-- Work required --
Copy the text lines of the listing below exactly as they appear, leaving out the pictures.

###

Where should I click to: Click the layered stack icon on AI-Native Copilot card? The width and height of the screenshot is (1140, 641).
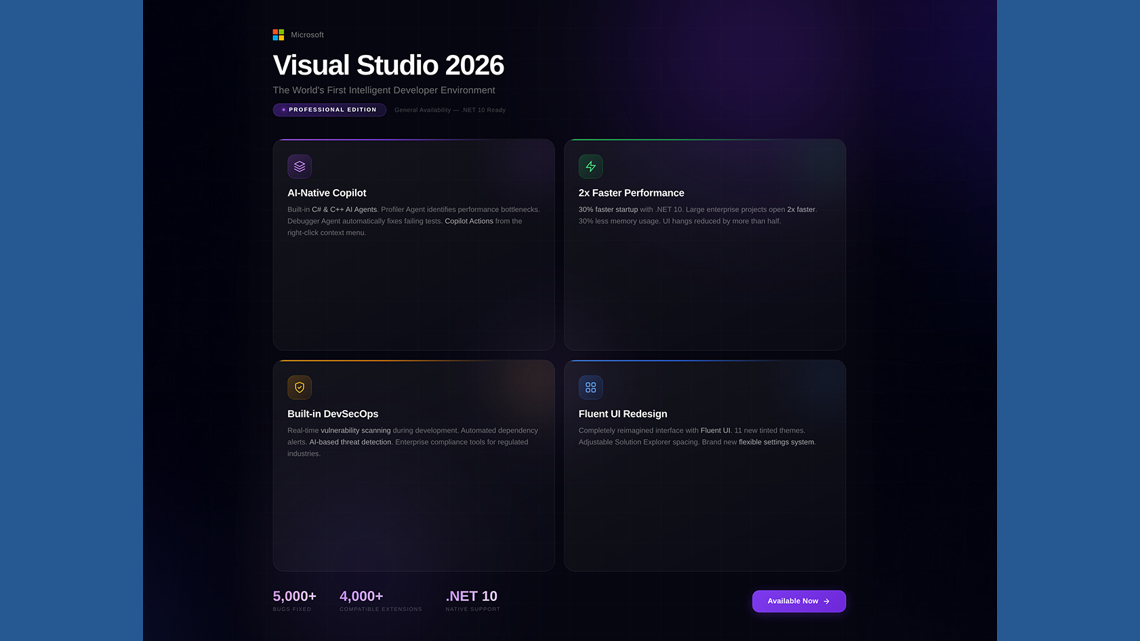[x=299, y=165]
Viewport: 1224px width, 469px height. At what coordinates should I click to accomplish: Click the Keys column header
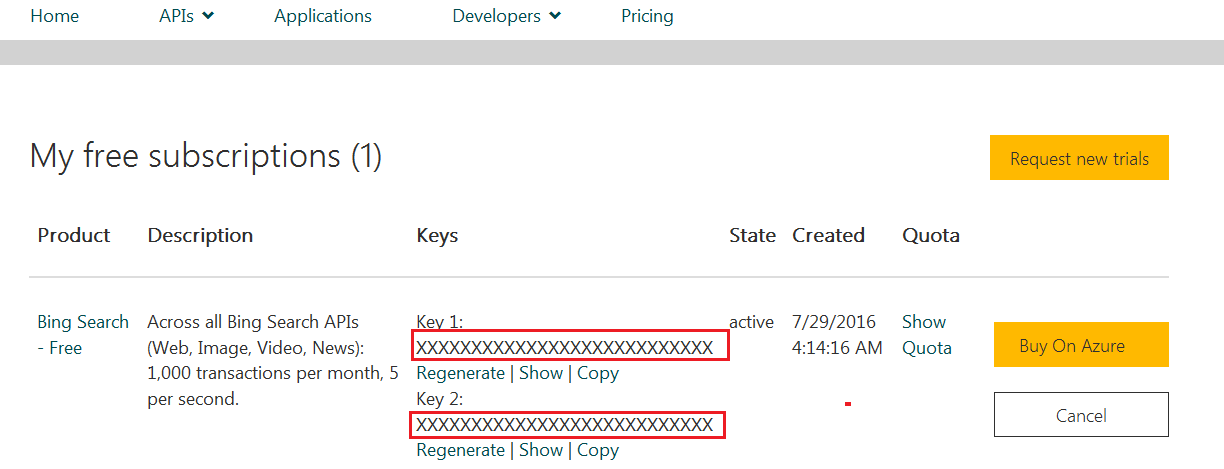point(437,236)
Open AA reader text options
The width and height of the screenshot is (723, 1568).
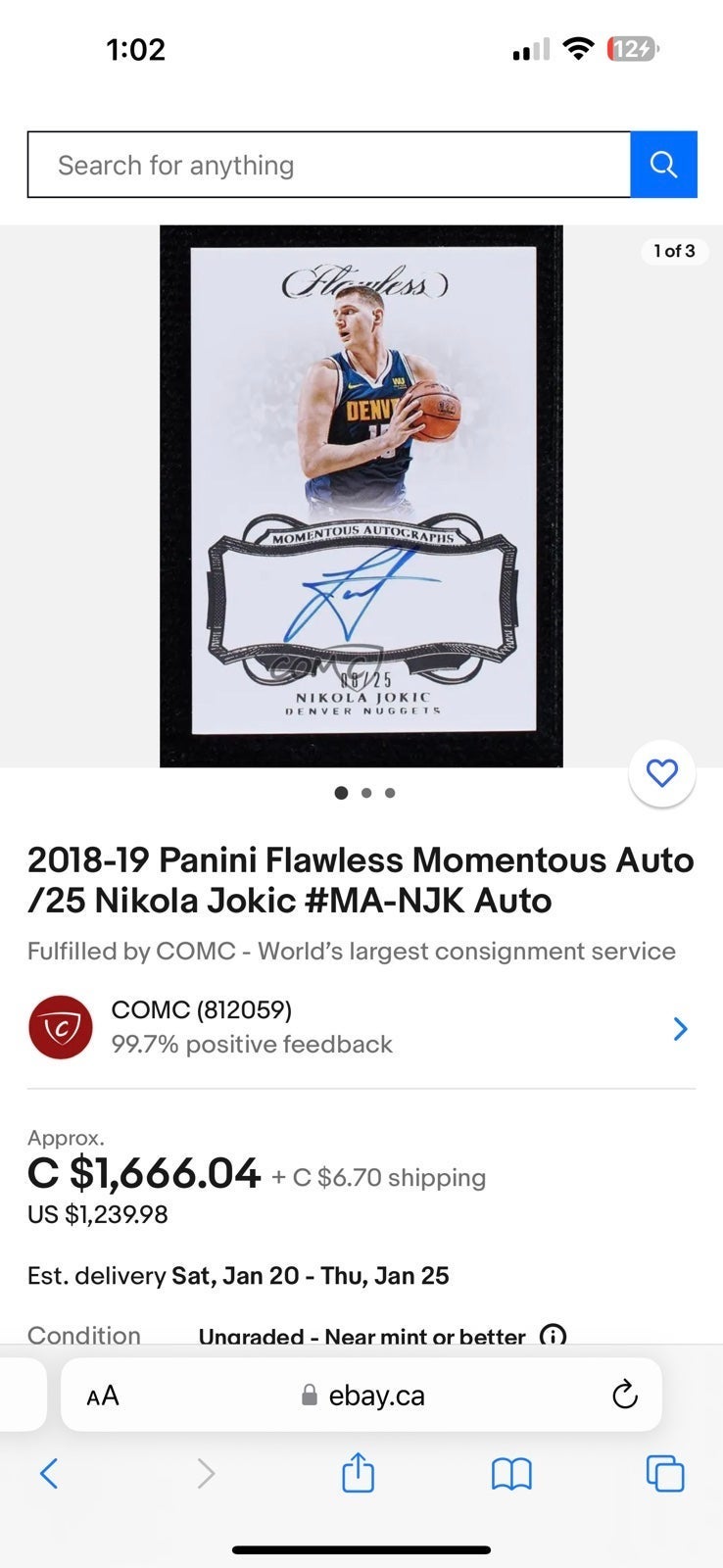click(103, 1396)
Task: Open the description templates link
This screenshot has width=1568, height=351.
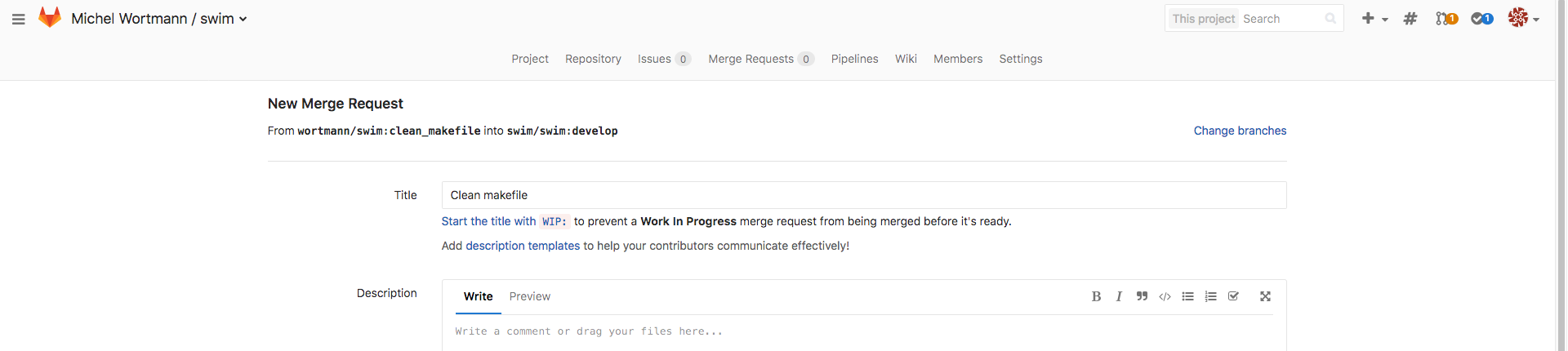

###

-- Solution for this task --
Where should I click to: Click the layered stack icon on AI-Native Copilot card? The width and height of the screenshot is (1140, 641).
[x=299, y=165]
Viewport: 1224px width, 469px height. At what coordinates should I click to accomplish: Click the Keys column header
point(437,236)
Open AA reader text options
The width and height of the screenshot is (723, 1568).
click(103, 1396)
Task: Open the description templates link
This screenshot has width=1568, height=351.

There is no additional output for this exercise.